新しいアイデアは現状に対する怒りから生まれる
事業や投資で成功する人の多くが、現状を打開したい、おかしな状況を変えたい、など、強い感情を動機にしている。
人間の能力は、気持ちの持ち方によって何倍にも増強される。お金持ちになることはそう簡単なことではないので、これを達成するには、相当なパワーが必要となる。その意味では、こうした強い感情にサポートされる面が大きいのだ。
不公正な状況に出くわしたり、効率の悪いサービスを目の前にしても、あまり怒らないという人は多い。確かに日常生活を円満に送るということを考えると、こうしたことにイチイチ腹を立てていてはマイナスにしかならないだろう。また日本社会は何らかの状況に対してノーを突きつける行為は、周囲から非難されることも多いのでなおさらだ。
「いい人」として、平和な人生を送ることが目的であれば、何事にも怒らず、唯々諾々と受け入れるのがベストである。だが「お金持ちになる」ということを考えた場合、そうはいかなくなる。
新しいアイデアやプランというものは、現状の不満に対する怒りから生み出されるものが多いのだ。与えられたものに満足して、それを受け入れることが当たり前になっている人からは、なかなか画期的なアイデアは出てこない。いわゆる起業家と呼ばれる人に、少々変人が多いのはそのためである。
経営学の世界でも、感情は重視されている
筆者は仕事柄、どうすればお金持ちになれるのか、どうすれば投資やビジネスで成功するのかについて日々考えている。
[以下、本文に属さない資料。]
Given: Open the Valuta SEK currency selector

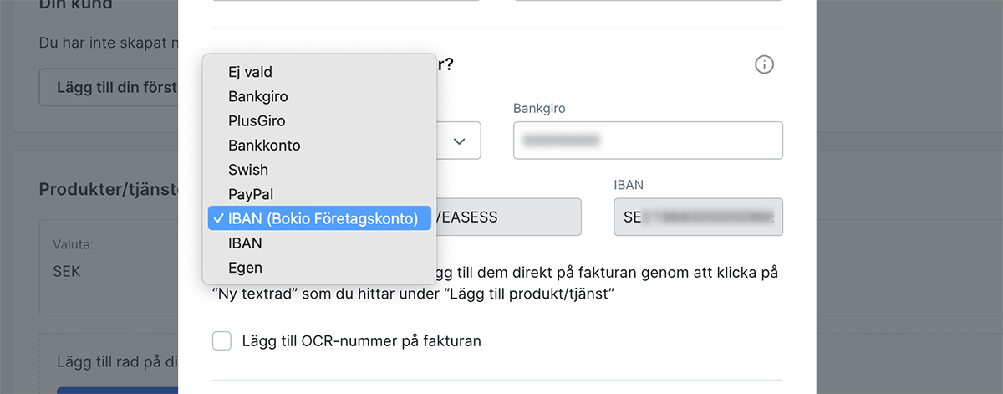Looking at the screenshot, I should coord(109,272).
成功者のパターンを分析したり、自身の体験などから、それはある程度法則化することは可能だ。しかし、最後の最後に成否を決めるのは、本人の強い意識であり、パワーである。この部分だけは、法則でカバーすることはできない。
米国ではベンチャー企業に関する学問も発達しているが、他の経営学と異なり、ベンチャー企業の世界においては、アントレプレナーシップ(起業家精神)がもっとも重視される。経営に関する学問であるにもかかわらず精神論というのはちょっと違和感があるが、それだけ起業家のマインドが重要ということの裏返しでもある。
もっとも、マインドが大事といっても、感情の赴くままに行動していてはほぼ100%失敗する。お金持ちになるためには、感情というパワーをうまくコントロールしなければならない。
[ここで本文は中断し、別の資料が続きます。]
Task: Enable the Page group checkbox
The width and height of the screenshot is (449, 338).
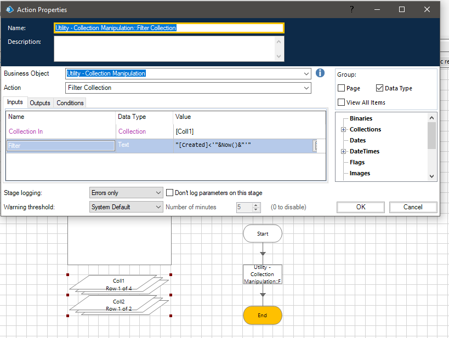Action: [342, 88]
感情をコントロールする最良の方法は感情をコントロールしないようにすることである。これはトンチではない。感情はコントールできないものであり、これを操ろうなどとは考えない方がよい。そんなことをしていたらそれこそ精神衛生上よくないだろう。
感情は操るのではなく理解することが重要である。自分は今、落ち込んでいる、自分は今、高揚していると分かっていれば、それを前提に行動することによって、そこから派生するミスを食い止めることができる。感情に無理に逆らってはダメなのだ。